Passage shown
-- begin --

Skip to content

Rocketshon/penny-finder-backend

Repository files navigation

Penny Hunter — Backend

Penny Hunter is a free deal-aggregator app for shoppers and clearance-hunters. This repo is the scraping + aggregation backend that powers it.

🌐 pennyhunter.store · 📱 iOS app (private beta)


What it does

Pulls weekly-ad data, community-curated penny lists, and online deal feeds from 30+ sources, normalizes them into a single JSON briefing, and publishes it to GitHub Pages every day. The mobile app fetches that JSON to power its Briefing, Find Deals, and Penny List screens.

                ┌─ Flipp API (~25 retailers, weekly ads)
                ├─ KCL DG penny-list page (community UPCs)
                ├─ TFG via Playwright + stealth
                ├─ CVS weekly-ad PDF (drop-folder)
                ├─ Walmart Flash Deals (saved HTML)
                ├─ Slickdeals frontpage RSS
   scrapers ────┼─ CamelCamelCamel Amazon price drops RSS
                ├─ Dollar General / Target / CVS / Walgreens / Meijer / Kroger
                ├─ Home Depot / Lowe's / Menards / Barnes & Noble
                ├─ TheFreebieGuy + PennyPinchinMom RSS
                └─ ...
                          │
                          ▼
                   aggregator.py
                   ├─ dedupe + heat scoring
                   ├─ confidence scoring (community + cross-verify)
                   ├─ store-week rollups
                   └─ emit BriefingV1 JSON (~1700 items, ~40 highlights)
                          │
                          ▼
              GitHub Pages: pages branch
              briefings/latest.json + 2026-W17.json archive
                          │
                          ▼
                   Penny Hunter app
                   (Flipp queries also run live in-app per zip)

Live data

https://rocketshon.github.io/penny-finder-backend/briefings/latest.json

Schema is documented inline in schema.py (mirrors the TypeScript source-of-truth in the app's briefing.ts).

-- end --

Written problem
Pick up the Penny Hunter backend README after its last line about schema.py and keep writing it.

Recorded information
-- begin --

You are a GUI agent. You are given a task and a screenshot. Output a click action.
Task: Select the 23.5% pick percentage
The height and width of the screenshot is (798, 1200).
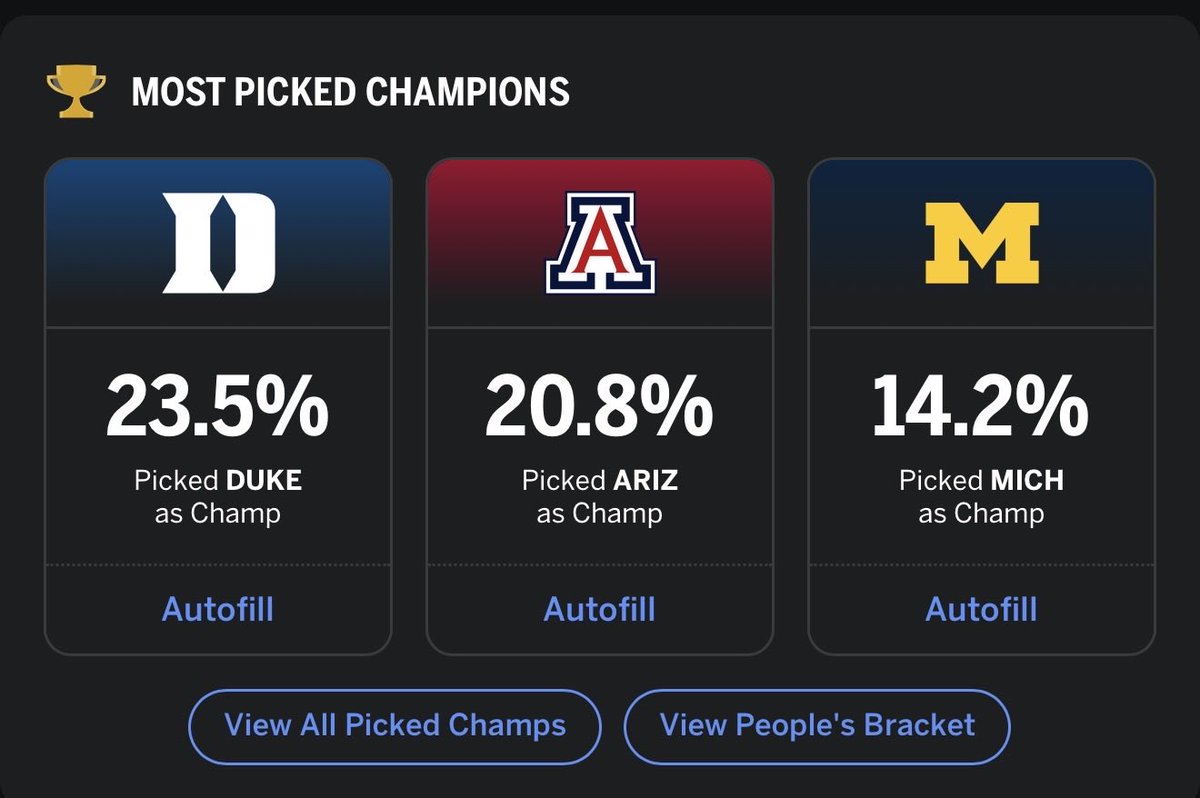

-- end --

Reply to the task
Local run

pip install -e .
python -m main                 # full pipeline, writes out/briefings/latest.json
python -m main --community     # only community RSS scrapers (faster)
pytest                         # 31 unit tests

Stack

  • Python 3.12 with httpx (HTTP), selectolax (HTML), feedparser (RSS), pdfplumber (weekly-ad PDFs), playwright (stealth headless Chromium for cloudflare-gated pages), pydantic (schema validation).
  • GitHub Actions runs the full pipeline daily at 6 AM ET.
  • Windows Task Scheduler on a residential IP (Tailscale-connected Dell) runs the pipeline weekly to layer in PerimeterX-gated sources (Walmart Flash Deals) that fail in cloud CI.

Layout

penny-finder-backend/
├── schema.py               # BriefingV1, DealItem, Highlight, etc.
├── aggregator.py           # merges + dedupes + scores + writes JSON
├── heat.py                 # heat scoring + hunt_index calc
├── headline.py             # top-of-briefing summary composer
├── confidence.py           # community + catalog confidence boost
├── cross_verify.py         # per-UPC corporate catalog check
├── main.py                 # entrypoint
├── scrapers/               # one module per source (~17 scrapers)
├── tests/                  # pytest suite + saved fixtures
├── landing/                # pennyhunter.store one-pager (Vercel-deployed)
└── scripts/
    ├── fetch_walmart.py    # headed Playwright Walmart Flash Deals fetch
    ├── fetch_walmart.bat   # Windows Task Scheduler wrapper
    └── run_local_pipeline.bat  # full pipeline + push-to-Pages

App side

  • App repo: private (Expo / React Native)
  • Live via EAS Update; app fetches latest.json from this repo's pages branch, plus calls Flipp's public API directly with the user's zip for real-time location-aware results.
  • Money: Skimlinks (302076X1790065) wraps non-Amazon outbound links; Amazon Associates tag pennyhunter20-20 wraps Amazon links directly for the higher commission rate.

License

MIT. See LICENSE (TODO).